**Task description**
Gather from the listing below each line that includes the word "Émission", and copy it.

Top of Supplied records

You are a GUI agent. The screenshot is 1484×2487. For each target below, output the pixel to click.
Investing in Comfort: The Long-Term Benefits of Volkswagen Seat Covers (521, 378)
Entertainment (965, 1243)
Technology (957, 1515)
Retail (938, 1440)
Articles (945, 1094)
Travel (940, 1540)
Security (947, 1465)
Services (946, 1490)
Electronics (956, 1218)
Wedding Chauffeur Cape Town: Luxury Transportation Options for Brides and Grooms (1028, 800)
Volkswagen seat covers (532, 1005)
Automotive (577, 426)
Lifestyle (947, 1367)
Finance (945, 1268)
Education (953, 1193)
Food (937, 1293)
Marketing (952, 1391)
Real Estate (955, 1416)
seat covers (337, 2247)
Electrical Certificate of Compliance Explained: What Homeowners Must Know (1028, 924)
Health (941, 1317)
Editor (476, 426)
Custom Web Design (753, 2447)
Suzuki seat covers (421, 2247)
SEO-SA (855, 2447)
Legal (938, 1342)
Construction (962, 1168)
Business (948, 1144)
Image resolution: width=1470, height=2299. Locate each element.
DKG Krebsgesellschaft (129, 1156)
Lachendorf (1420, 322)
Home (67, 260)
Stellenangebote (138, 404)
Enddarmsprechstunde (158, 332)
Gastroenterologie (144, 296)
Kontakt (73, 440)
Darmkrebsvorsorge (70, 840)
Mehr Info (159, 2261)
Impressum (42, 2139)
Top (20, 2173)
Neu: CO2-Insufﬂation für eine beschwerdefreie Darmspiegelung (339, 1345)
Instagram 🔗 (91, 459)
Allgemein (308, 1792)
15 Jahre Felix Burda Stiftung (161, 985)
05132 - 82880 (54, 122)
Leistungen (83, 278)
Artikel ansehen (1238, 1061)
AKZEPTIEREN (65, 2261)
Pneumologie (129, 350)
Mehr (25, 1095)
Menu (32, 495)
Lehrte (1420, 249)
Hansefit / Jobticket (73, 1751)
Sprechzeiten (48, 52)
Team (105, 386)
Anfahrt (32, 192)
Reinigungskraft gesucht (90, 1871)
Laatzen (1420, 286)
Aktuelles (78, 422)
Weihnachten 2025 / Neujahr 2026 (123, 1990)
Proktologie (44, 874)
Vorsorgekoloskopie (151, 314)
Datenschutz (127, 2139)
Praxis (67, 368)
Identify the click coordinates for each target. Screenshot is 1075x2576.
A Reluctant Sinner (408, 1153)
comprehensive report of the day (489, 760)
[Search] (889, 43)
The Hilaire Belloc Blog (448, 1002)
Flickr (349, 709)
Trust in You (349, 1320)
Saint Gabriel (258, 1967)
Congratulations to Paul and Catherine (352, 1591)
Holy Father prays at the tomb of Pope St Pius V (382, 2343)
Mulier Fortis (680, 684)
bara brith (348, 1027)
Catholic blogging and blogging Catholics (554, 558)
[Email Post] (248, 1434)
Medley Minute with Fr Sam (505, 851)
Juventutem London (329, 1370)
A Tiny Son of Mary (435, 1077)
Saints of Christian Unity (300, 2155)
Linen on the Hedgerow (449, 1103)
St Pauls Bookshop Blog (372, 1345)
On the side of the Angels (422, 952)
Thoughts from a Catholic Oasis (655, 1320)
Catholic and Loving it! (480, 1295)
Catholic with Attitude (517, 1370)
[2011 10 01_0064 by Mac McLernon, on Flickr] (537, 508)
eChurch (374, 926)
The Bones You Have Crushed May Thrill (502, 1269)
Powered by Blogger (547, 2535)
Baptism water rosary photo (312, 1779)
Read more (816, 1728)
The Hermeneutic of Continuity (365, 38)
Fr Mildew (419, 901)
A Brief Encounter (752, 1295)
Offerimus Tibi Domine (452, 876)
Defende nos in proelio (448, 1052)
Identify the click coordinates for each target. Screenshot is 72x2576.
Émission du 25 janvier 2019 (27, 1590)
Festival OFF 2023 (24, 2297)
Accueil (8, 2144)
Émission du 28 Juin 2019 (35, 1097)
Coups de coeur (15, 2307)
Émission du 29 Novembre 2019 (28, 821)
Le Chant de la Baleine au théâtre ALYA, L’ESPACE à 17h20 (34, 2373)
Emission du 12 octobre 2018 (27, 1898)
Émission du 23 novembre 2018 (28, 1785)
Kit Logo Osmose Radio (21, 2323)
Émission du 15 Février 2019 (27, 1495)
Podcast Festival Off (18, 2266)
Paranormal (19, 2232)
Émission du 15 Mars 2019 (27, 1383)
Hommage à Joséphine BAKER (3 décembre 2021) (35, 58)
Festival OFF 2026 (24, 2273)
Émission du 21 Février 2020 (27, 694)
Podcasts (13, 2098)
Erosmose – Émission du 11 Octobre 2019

Bottom of Supplied records

**Written answer**
Émission du 25 janvier 2019 (27, 1590)
Émission du 28 Juin 2019 (35, 1097)
Émission du 29 Novembre 2019 (28, 821)
Émission du 23 novembre 2018 (28, 1785)
Émission du 15 Février 2019 (27, 1495)
Émission du 15 Mars 2019 (27, 1383)
Émission du 21 Février 2020 (27, 694)
Erosmose – Émission du 11 Octobre 2019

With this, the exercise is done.